**DATASET RECORDS**
* * * * * * * * *
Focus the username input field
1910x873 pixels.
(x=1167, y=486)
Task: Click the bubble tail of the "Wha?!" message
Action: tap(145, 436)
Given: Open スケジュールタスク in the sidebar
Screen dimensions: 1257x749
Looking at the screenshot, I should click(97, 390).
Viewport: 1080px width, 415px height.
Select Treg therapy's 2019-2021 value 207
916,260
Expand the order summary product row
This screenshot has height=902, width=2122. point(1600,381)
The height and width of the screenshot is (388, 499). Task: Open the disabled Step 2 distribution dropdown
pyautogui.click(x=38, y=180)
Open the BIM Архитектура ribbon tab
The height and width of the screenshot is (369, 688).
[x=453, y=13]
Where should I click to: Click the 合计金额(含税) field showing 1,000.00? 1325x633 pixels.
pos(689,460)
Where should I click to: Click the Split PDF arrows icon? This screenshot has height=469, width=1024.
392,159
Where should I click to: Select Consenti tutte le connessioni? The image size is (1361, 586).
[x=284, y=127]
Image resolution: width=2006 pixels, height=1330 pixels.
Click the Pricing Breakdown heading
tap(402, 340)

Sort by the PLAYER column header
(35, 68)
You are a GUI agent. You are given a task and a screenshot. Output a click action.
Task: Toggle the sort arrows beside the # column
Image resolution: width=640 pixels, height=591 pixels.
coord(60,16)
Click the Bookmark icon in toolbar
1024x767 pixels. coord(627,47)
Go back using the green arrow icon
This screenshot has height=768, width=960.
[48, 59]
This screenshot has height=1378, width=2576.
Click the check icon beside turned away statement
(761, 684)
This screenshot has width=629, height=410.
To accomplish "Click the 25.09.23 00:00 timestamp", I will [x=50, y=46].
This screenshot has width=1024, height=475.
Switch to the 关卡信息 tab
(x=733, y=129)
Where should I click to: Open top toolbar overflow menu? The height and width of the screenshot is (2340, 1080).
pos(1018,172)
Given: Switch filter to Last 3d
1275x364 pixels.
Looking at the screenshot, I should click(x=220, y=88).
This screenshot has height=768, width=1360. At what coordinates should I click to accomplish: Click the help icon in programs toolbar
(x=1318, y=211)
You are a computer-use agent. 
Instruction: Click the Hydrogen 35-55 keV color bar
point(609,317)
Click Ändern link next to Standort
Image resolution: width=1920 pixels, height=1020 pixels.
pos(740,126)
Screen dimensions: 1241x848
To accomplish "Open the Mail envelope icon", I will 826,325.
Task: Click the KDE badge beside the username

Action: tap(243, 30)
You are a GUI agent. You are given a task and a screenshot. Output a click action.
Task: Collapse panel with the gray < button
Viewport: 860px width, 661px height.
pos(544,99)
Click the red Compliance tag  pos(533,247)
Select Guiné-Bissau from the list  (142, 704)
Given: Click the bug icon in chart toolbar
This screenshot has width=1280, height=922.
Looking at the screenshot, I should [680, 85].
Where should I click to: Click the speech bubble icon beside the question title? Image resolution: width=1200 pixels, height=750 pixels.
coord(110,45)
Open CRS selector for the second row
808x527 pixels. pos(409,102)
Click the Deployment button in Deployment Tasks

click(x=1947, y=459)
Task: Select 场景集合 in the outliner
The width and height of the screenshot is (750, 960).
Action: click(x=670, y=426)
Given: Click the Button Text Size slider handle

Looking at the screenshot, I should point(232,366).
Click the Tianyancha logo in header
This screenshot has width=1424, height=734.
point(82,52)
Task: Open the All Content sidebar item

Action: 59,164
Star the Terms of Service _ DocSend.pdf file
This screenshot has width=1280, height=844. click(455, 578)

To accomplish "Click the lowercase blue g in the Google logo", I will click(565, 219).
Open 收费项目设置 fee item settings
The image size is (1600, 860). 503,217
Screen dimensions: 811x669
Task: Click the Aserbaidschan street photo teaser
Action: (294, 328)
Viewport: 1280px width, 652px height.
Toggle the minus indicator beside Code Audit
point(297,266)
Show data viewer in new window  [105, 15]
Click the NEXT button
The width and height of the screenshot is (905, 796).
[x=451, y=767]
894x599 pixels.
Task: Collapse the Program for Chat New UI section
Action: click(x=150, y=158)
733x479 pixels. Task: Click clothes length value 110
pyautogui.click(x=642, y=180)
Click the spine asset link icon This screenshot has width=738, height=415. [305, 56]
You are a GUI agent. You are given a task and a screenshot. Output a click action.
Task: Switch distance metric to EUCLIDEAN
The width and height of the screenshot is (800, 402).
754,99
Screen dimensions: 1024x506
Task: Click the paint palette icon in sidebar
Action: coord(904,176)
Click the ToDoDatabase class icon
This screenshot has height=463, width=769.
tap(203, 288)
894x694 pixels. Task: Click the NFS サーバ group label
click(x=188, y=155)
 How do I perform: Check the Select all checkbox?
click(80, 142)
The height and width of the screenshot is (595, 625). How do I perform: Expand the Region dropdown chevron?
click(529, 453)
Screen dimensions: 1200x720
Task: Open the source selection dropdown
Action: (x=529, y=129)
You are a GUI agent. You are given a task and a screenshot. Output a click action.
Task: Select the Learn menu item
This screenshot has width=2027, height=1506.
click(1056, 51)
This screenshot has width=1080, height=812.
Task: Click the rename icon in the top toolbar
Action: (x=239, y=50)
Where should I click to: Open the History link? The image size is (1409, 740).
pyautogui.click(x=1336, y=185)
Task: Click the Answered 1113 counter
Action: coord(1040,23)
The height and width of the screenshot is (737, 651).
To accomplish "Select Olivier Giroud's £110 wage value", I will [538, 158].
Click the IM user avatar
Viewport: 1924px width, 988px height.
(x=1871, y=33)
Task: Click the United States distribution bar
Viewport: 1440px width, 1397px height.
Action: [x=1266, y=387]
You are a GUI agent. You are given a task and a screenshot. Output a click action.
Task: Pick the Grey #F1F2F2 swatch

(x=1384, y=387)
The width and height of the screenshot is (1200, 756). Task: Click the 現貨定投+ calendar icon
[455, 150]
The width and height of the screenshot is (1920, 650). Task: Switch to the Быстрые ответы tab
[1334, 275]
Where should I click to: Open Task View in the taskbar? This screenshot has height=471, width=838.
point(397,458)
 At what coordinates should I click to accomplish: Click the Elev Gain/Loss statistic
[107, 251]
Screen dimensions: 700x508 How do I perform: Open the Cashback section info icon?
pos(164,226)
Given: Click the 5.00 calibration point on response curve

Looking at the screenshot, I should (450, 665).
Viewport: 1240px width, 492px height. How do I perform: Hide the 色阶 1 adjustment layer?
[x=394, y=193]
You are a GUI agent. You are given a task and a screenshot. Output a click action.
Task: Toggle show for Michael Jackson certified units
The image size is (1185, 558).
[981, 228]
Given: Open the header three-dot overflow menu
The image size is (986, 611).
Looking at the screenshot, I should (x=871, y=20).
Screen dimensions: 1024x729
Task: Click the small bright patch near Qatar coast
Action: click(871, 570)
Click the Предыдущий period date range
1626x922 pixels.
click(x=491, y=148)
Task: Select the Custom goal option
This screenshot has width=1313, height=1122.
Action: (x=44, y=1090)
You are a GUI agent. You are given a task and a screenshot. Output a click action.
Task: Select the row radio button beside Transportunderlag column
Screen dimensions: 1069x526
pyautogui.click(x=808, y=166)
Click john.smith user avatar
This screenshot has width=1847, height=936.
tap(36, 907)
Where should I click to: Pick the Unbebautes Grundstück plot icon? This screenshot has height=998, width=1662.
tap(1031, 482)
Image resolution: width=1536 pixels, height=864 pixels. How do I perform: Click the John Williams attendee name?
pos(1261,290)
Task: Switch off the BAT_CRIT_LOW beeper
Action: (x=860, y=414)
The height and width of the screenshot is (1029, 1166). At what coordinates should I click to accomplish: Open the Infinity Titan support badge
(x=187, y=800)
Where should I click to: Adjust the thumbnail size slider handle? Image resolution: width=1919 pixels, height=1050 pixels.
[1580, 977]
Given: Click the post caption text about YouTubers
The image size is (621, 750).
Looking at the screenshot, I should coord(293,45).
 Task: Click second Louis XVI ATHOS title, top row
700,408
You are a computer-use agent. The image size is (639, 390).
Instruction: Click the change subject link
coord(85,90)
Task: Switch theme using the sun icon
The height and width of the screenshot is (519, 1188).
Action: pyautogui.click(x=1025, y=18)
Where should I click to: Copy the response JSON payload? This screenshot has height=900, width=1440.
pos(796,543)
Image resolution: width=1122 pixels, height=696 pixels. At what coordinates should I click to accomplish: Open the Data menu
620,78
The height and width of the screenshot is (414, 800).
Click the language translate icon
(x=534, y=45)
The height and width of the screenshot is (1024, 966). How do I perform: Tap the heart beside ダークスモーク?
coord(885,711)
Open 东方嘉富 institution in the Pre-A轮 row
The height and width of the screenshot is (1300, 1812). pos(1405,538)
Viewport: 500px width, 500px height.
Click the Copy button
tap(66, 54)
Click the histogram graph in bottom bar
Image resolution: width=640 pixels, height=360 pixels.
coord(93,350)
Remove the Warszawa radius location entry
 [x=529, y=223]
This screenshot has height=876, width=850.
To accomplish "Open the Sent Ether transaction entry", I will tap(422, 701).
* * * * * * * * *
**WHAT TO WORK ON**
Scan the records above line by line, counting those where the word "avatar" appears, and give the count alone.

**TASK RESULT**
2